Of the records that follow, copy only the lines from the line containing "Task: Click Target" to the line containing "This screenshot has height=681, width=1816.", both included, exactly as written.
───── Material provided
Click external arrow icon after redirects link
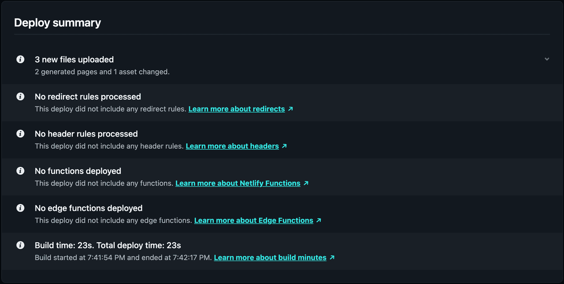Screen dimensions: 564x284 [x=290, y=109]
──────────
───── Material provided
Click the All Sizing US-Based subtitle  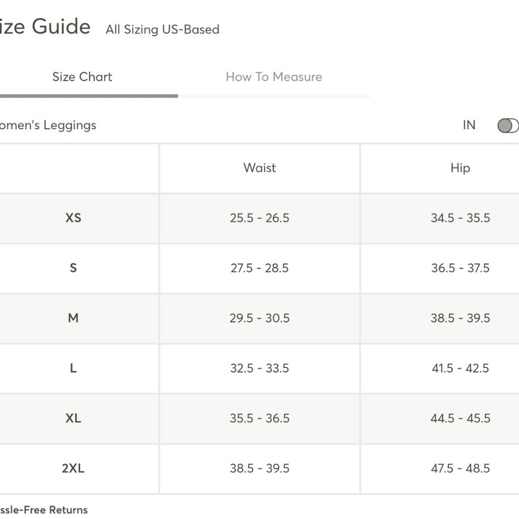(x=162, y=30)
──────────
───── Material provided
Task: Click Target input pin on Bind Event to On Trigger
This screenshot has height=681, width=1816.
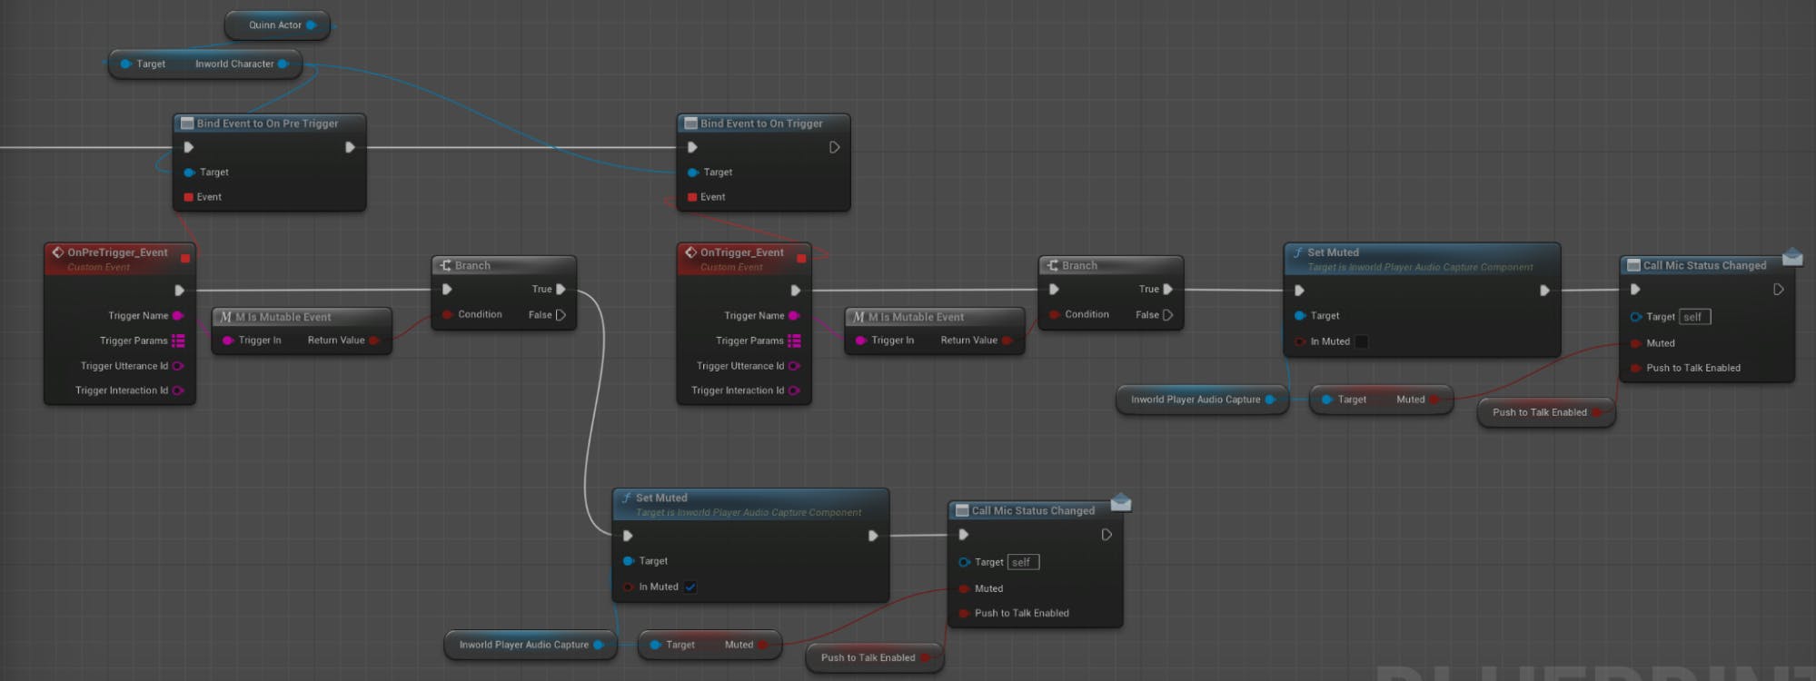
──────────
Response box:
Task: Click Target input pin on Bind Event to On Trigger
This screenshot has height=681, width=1816.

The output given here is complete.